Data for processing:
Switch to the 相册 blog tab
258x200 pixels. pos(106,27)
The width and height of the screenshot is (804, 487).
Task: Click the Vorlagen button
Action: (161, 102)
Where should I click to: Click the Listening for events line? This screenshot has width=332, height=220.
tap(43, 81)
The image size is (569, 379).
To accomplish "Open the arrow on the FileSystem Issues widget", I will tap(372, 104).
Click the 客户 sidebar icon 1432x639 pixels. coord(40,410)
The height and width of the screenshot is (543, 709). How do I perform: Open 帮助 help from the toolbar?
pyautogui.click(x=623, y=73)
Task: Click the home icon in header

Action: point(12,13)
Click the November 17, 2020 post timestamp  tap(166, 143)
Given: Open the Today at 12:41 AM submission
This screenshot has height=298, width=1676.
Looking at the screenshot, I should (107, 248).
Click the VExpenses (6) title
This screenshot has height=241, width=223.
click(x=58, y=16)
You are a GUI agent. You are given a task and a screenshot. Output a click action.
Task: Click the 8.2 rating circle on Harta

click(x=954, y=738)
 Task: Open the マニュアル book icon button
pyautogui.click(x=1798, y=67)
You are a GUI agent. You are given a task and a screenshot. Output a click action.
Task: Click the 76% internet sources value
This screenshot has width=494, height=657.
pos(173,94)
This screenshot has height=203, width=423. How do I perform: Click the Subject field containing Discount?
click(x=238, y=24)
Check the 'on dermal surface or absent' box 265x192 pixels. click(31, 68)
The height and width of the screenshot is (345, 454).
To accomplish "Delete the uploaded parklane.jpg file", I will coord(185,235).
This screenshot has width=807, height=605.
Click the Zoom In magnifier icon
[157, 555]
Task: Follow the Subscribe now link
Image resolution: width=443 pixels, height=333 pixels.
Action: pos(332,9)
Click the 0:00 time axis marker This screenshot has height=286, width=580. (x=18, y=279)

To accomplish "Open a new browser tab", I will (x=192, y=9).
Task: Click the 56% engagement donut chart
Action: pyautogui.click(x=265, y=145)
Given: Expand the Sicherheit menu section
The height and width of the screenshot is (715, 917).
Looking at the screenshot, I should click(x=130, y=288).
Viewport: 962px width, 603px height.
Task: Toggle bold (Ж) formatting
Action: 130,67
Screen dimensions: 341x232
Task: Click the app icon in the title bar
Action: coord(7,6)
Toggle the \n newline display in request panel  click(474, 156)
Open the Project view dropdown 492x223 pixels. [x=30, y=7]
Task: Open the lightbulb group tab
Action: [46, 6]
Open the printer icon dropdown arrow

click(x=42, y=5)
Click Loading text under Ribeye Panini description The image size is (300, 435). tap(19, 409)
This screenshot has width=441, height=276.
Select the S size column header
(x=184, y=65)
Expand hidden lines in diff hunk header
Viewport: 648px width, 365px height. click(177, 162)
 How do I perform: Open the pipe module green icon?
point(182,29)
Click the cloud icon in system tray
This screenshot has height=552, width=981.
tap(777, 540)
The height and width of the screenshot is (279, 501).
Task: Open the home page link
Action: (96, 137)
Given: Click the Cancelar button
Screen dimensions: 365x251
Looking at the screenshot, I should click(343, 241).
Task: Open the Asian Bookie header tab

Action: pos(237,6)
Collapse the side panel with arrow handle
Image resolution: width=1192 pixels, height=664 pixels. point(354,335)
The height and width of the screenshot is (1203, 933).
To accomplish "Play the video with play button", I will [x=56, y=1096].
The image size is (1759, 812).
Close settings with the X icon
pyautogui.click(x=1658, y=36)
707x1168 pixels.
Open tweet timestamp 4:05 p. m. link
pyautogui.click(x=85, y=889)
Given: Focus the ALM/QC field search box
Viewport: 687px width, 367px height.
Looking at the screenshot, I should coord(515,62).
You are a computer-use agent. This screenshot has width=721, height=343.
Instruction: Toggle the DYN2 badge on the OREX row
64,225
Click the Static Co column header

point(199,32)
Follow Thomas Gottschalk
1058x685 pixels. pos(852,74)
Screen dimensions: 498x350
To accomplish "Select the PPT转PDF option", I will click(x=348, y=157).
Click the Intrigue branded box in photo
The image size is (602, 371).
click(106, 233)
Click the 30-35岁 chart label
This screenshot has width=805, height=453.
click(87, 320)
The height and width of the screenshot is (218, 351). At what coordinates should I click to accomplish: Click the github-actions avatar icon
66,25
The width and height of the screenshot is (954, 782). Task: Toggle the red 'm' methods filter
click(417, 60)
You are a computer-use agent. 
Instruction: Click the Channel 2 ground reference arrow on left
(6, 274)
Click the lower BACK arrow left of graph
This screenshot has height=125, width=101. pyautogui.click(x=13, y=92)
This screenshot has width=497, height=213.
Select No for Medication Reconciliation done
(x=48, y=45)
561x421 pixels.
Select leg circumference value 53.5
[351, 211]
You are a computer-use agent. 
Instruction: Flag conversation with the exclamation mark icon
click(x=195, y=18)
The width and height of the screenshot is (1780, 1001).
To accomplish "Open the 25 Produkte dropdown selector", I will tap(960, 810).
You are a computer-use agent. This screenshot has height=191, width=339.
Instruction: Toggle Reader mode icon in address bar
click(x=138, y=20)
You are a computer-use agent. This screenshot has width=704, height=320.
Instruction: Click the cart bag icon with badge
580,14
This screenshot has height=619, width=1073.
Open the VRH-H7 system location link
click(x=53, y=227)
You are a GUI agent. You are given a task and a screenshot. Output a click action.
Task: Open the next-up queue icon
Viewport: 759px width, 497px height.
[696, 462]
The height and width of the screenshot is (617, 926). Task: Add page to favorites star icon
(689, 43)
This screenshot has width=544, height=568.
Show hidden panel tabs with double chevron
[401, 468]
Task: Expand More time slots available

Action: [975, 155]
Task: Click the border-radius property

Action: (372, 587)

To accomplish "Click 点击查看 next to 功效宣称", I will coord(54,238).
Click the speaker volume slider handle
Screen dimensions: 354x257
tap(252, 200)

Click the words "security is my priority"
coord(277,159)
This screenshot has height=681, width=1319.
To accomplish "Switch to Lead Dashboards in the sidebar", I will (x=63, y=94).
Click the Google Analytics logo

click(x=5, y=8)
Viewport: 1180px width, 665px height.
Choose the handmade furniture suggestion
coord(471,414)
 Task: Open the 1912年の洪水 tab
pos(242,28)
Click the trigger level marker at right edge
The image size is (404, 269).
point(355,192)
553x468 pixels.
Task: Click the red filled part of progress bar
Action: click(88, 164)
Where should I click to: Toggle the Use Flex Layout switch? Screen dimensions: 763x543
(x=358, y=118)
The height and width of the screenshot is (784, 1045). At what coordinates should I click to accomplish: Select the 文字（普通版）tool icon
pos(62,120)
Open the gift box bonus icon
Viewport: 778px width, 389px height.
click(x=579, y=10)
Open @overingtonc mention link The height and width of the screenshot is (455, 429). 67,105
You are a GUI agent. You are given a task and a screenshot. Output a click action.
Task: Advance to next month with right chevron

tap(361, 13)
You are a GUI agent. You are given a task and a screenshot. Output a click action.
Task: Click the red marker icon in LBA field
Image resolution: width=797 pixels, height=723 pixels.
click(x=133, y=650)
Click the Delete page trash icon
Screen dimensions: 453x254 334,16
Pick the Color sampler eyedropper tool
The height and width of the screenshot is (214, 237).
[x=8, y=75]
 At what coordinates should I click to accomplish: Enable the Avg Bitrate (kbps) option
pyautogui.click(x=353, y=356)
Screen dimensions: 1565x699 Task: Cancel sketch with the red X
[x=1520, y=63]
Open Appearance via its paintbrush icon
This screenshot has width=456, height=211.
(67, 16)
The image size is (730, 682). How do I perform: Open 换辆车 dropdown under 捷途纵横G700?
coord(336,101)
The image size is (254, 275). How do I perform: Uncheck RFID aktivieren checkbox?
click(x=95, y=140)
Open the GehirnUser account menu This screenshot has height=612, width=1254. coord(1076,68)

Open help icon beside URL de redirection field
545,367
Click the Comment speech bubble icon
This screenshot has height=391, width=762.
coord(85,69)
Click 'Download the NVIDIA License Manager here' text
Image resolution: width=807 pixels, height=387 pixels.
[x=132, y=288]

Task to carry out: Reproduce exactly, please, only the lines from the start of the data above to the line that contains "Given: Expand the Sicherheit menu section", with both ends kept.

Output for this exercise:
Switch to the 相册 blog tab
258x200 pixels. pos(106,27)
The width and height of the screenshot is (804, 487).
Task: Click the Vorlagen button
Action: (161, 102)
Where should I click to: Click the Listening for events line? This screenshot has width=332, height=220.
tap(43, 81)
The image size is (569, 379).
To accomplish "Open the arrow on the FileSystem Issues widget", I will tap(372, 104).
Click the 客户 sidebar icon 1432x639 pixels. coord(40,410)
The height and width of the screenshot is (543, 709). How do I perform: Open 帮助 help from the toolbar?
pyautogui.click(x=623, y=73)
Task: Click the home icon in header

Action: point(12,13)
Click the November 17, 2020 post timestamp  tap(166, 143)
Given: Open the Today at 12:41 AM submission
This screenshot has height=298, width=1676.
Looking at the screenshot, I should (107, 248).
Click the VExpenses (6) title
This screenshot has height=241, width=223.
click(x=58, y=16)
You are a GUI agent. You are given a task and a screenshot. Output a click action.
Task: Click the 8.2 rating circle on Harta

click(x=954, y=738)
 Task: Open the マニュアル book icon button
pyautogui.click(x=1798, y=67)
You are a GUI agent. You are given a task and a screenshot. Output a click action.
Task: Click the 76% internet sources value
This screenshot has width=494, height=657.
pos(173,94)
This screenshot has height=203, width=423. How do I perform: Click the Subject field containing Discount?
click(x=238, y=24)
Check the 'on dermal surface or absent' box 265x192 pixels. click(31, 68)
The height and width of the screenshot is (345, 454).
To accomplish "Delete the uploaded parklane.jpg file", I will coord(185,235).
This screenshot has width=807, height=605.
Click the Zoom In magnifier icon
[157, 555]
Task: Follow the Subscribe now link
Image resolution: width=443 pixels, height=333 pixels.
Action: pos(332,9)
Click the 0:00 time axis marker This screenshot has height=286, width=580. (x=18, y=279)

To accomplish "Open a new browser tab", I will (x=192, y=9).
Task: Click the 56% engagement donut chart
Action: pyautogui.click(x=265, y=145)
Given: Expand the Sicherheit menu section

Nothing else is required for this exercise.